For e-commerce businesses in Austria and the DACH market specifically, this gets interesting because you need descriptions in both German and English, often with different SEO targets for each language. AI can produce both versions from the same product data, maintaining the same selling points while adapting the language naturally. This used to require two separate copywriters or a copywriter plus a translator. Now it requires one prompt with two output specifications.

One thing I recommend: do not just translate descriptions. Localize them. German-speaking customers often respond to different selling points than English-speaking ones. Practical reliability over aspirational lifestyle, technical specifications over emotional benefits. Prompt the AI with these cultural preferences and the output will reflect them.

Anti-Patterns for Product Description AI

Over-polite prompts. “Could you perhaps write a nice product description?” produces vague output. “Write a 120-word product description following the Feature-Bridge-Benefit-Scene framework. Confident tone. No superlatives.” Direct prompts produce direct, usable copy.

One massive prompt for all products. Asking the AI to generate descriptions for 50 products in one prompt overwhelms the context and quality degrades after product 15. Batch in groups of 5-10 per category. Focused requests get focused attention.

Not specifying what to avoid. “Never use: innovative, cutting-edge, best-in-class, revolutionary, game-changing, unique. Never start with ‘Introducing.’ Never use exclamation marks.” Your avoid list eliminates the generic marketing language that makes AI-generated copy instantly recognizable.

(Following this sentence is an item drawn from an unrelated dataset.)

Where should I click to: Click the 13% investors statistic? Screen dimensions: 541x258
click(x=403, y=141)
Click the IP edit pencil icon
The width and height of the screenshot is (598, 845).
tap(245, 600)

Skipping examples. A prompt without examples is a prompt without a target. One good example transforms the output quality more than ten paragraphs of instructions.

Beyond Basic Descriptions: Upsells, Cross-Sells, and Variations

Product descriptions do not exist in isolation. They exist in a buying context where the customer is also seeing related products, considering alternatives, and making decisions about add-ons.

AI excels at generating contextual copy: “Pairs well with…” suggestions, “Customers who bought this also loved…” sections, and comparison copy that positions your product against alternatives without naming competitors.

For product variations (sizes, colors, configurations), AI can generate unique descriptions for each variation rather than just changing the size label. This matters for SEO because search engines penalize duplicate content, and it matters for conversion because a customer searching for “blue wool scarf” wants to see that specific color described, not a generic scarf description with “blue” swapped in.

I use a variation agent specifically for this. It takes the base product description and generates unique variations that maintain the core selling points while highlighting what is specific to each variant. The time saving is enormous. A product with eight color options used to need eight rounds of editing. Now it needs one prompt and one review pass.

Think about your product catalog. Where are you using duplicate or near-duplicate descriptions? Those are your quick wins for improving your content pipeline with AI.

Takeaways

Here is what to put into practice:

  1. Build the Feature-Bridge-Benefit-Scene framework for your top product first. Do it by hand. Then use it as the example in your AI prompt — examples activate pattern generalization and produce better output than abstract instructions alone.

  2. Create a voice profile before generating at scale. Include examples, word lists (both “always use” and “never use”), emotional register, and reading level. Feed it to AI in a <voice_profile> XML block so it stays separated from other prompt components.

  3. Batch by category, not randomly. Products in the same category share context, and the AI produces better results when that context is consistent. Use structured JSON output for easy CMS import.

  4. Always review AI product descriptions for factual accuracy. The AI will sometimes invent features or specifications. A ten-second check per description prevents customer complaints and returns.

  5. Use the speed advantage for testing, not just production. If you can generate five versions in the time it used to take to write one, test them against each other. Run a self-correction loop for your top-selling products.